Many of our clients rely on email to drive their revenue, as that may be the
case for you folks as well. We solve this very specific problem by ensuring
delivery of their email to the intended destination (the INBOX!). We are able
to ensure deliverability of large email quantities by working with hundreds of
ISPs, monitoring bounces, improving and maintaining sender scores and many
other specifics with a product called SmartMTA. Any incremental increase in
your email delivery rate has a direct impact on your bottom line.

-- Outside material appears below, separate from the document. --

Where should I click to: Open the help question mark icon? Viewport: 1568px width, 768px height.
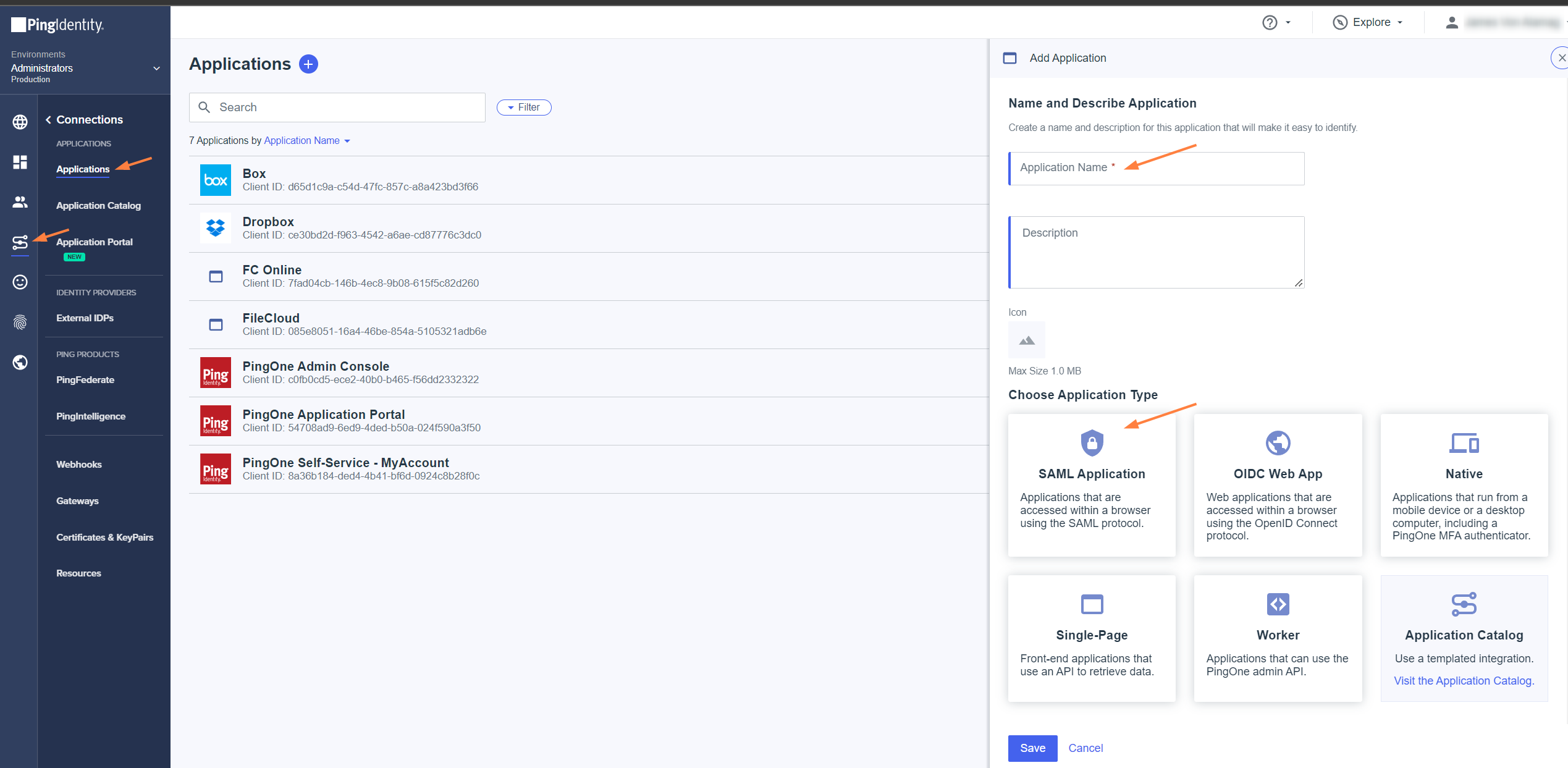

There are many vendors who do a great job helping folks manage lists, content
and templates, but there is nobody out there who does as good a job as us
ensuring delivery and providing analytics. We are working with over 1,000
Enterprise Level Accounts, including Twitter, Netflix, Groupon, Pandora,
Photobucket, Mashable, Zappos and many more. We currently have clients that do
anywhere from 50,000 emails to 400+ million emails a month! And did I mention
no downtime since our inception?

Feel free to ping me at acaron@dyn.com to chat about your business needs!

------
jontas
Sailthru (<https://www.sailthru.com/>) is a good one. API is easy to use and
they offer a level of analytics that is far more advanced than what most other
companies can offer.

Disclaimer: I am not a Sailthru employee but I have done a number of
integrations for clients of theirs.

------
SoftwareMaven
This seems like a good read to ask a question I have: my app needs to be able
to send mail as the user of the app. I would prefer not to get SMTP
credentials from users. I know SMTP will allow an envelope to be written by
somebody else, but it is also a flag for spam. Is there a way (links would be
great) to not be flagged as spam? Do third party mailers support this?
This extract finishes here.